Summary Critically ill patients display a state of immunosuppression that has been attributed in part to decreased plasma arginine concentrations. However, we and other authors have failed to demonstrate a clinical benefit of L ‐arginine supplementation. We hypothesize that, in these critically ill patients, these low plasma arginine levels may be secondary to the presence of granulocytic myeloid‐derived suppressor cells ( gMDSC ), which express arginase known to convert arginine into nitric oxide ( NO) and citrulline. Indeed, in a series of 28 non‐surgical critically ill patients, we showed a dramatic increase in gMDSC compared to healthy subjects ( P  = 0·0002).
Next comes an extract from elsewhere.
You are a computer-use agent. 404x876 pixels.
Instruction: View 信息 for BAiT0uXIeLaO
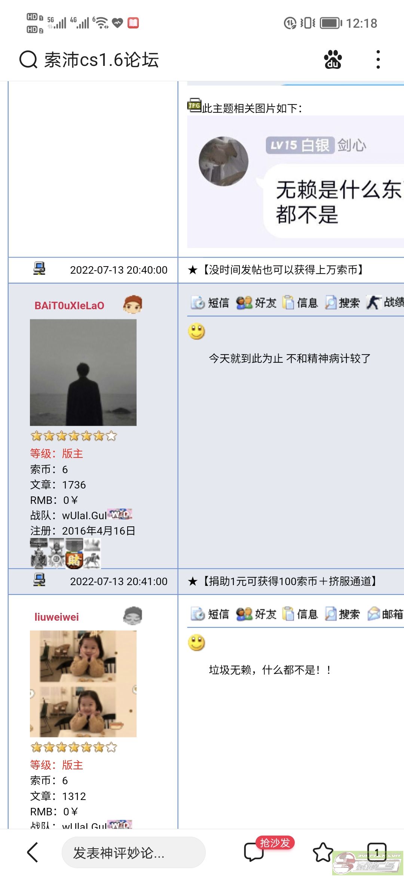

A significant inverse correlation was observed between arginine levels and gMDSC ( P  = 0·01). As expected, gMDSC expressed arginase preferentially in these patients. Patients with high gMDSC levels on admission to the medical intensive care unit ( MICU ) presented an increased risk of death at day 7 after admission ( P  = 0·02). In contrast, neither plasma arginine levels, monocytic MDSC levels nor neutrophil levels were associated with overall survival at day 7. No relationship was found between body mass index ( BMI) or simplified acute physiology score (SAPS) score, sequential organ failure assessment (SOFA) score or gMDSC levels, eliminating a possible bias concerning the direct prognostic role of these cells. As gMDSC exert their immunosuppressive activity via multiple mechanisms [production of prostaglandin E 2 ( PGE 2 ), interleukin ( IL) ‐10, arginase, etc.], it may be more relevant to target these cells, rather than simply supplementing with L ‐arginine to improve immunosuppression and its clinical consequences observed in critically ill patients.